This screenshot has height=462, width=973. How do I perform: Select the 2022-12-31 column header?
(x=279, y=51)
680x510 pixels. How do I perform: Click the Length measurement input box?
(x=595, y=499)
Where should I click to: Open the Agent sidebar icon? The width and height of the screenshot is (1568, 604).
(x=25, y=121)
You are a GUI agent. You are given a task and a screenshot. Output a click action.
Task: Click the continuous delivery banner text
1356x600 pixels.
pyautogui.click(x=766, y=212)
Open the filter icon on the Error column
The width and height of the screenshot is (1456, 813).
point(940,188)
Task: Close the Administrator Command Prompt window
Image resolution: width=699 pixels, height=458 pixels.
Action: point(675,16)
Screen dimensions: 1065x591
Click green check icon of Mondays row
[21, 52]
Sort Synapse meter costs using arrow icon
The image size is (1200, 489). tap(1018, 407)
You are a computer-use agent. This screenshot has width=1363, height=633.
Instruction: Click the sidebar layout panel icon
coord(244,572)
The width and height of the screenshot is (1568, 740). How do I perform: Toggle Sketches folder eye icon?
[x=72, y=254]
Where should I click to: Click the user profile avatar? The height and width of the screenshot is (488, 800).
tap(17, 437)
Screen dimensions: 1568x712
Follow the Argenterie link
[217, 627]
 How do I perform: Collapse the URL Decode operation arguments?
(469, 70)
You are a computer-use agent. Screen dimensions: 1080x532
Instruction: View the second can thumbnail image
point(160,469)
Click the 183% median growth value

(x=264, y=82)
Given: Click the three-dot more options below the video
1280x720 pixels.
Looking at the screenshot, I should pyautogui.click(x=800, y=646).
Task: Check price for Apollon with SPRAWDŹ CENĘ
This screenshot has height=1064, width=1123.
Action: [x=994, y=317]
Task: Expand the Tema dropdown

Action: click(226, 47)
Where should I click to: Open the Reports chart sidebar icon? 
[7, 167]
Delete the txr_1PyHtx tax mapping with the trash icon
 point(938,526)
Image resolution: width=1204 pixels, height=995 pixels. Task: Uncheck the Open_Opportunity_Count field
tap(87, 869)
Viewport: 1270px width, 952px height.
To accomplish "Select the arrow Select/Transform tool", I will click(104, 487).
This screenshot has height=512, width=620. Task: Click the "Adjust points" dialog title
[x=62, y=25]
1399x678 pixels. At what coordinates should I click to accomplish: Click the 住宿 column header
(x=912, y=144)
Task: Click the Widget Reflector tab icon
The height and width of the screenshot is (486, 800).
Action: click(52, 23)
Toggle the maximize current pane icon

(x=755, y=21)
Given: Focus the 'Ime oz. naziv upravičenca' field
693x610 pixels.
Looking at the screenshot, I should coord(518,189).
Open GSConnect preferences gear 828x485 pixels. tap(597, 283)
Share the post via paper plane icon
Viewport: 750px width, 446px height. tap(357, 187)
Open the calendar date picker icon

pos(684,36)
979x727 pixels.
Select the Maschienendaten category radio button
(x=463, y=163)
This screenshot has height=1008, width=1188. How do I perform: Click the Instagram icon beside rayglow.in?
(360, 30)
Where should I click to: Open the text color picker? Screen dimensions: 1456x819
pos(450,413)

**What to work on:**
Copy the data above word for word.

**Answer to the problem:**
This screenshot has height=462, width=973. How do I perform: Select the 2022-12-31 column header?
(x=279, y=51)
680x510 pixels. How do I perform: Click the Length measurement input box?
(x=595, y=499)
Where should I click to: Open the Agent sidebar icon? The width and height of the screenshot is (1568, 604).
(x=25, y=121)
You are a GUI agent. You are given a task and a screenshot. Output a click action.
Task: Click the continuous delivery banner text
1356x600 pixels.
pyautogui.click(x=766, y=212)
Open the filter icon on the Error column
The width and height of the screenshot is (1456, 813).
point(940,188)
Task: Close the Administrator Command Prompt window
Image resolution: width=699 pixels, height=458 pixels.
Action: point(675,16)
Screen dimensions: 1065x591
Click green check icon of Mondays row
[21, 52]
Sort Synapse meter costs using arrow icon
The image size is (1200, 489). tap(1018, 407)
You are a computer-use agent. This screenshot has width=1363, height=633.
Instruction: Click the sidebar layout panel icon
coord(244,572)
The width and height of the screenshot is (1568, 740). How do I perform: Toggle Sketches folder eye icon?
[x=72, y=254]
Where should I click to: Click the user profile avatar? The height and width of the screenshot is (488, 800).
tap(17, 437)
Screen dimensions: 1568x712
Follow the Argenterie link
[217, 627]
 How do I perform: Collapse the URL Decode operation arguments?
(469, 70)
You are a computer-use agent. Screen dimensions: 1080x532
Instruction: View the second can thumbnail image
point(160,469)
Click the 183% median growth value

(x=264, y=82)
Given: Click the three-dot more options below the video
1280x720 pixels.
Looking at the screenshot, I should pyautogui.click(x=800, y=646).
Task: Check price for Apollon with SPRAWDŹ CENĘ
This screenshot has height=1064, width=1123.
Action: [x=994, y=317]
Task: Expand the Tema dropdown

Action: click(226, 47)
Where should I click to: Open the Reports chart sidebar icon? 
[7, 167]
Delete the txr_1PyHtx tax mapping with the trash icon
 point(938,526)
Image resolution: width=1204 pixels, height=995 pixels. Task: Uncheck the Open_Opportunity_Count field
tap(87, 869)
Viewport: 1270px width, 952px height.
To accomplish "Select the arrow Select/Transform tool", I will click(104, 487).
This screenshot has height=512, width=620. Task: Click the "Adjust points" dialog title
[x=62, y=25]
1399x678 pixels. At what coordinates should I click to accomplish: Click the 住宿 column header
(x=912, y=144)
Task: Click the Widget Reflector tab icon
The height and width of the screenshot is (486, 800).
Action: click(52, 23)
Toggle the maximize current pane icon

(x=755, y=21)
Given: Focus the 'Ime oz. naziv upravičenca' field
693x610 pixels.
Looking at the screenshot, I should coord(518,189).
Open GSConnect preferences gear 828x485 pixels. tap(597, 283)
Share the post via paper plane icon
Viewport: 750px width, 446px height. tap(357, 187)
Open the calendar date picker icon

pos(684,36)
979x727 pixels.
Select the Maschienendaten category radio button
(x=463, y=163)
This screenshot has height=1008, width=1188. How do I perform: Click the Instagram icon beside rayglow.in?
(360, 30)
Where should I click to: Open the text color picker? Screen dimensions: 1456x819
pos(450,413)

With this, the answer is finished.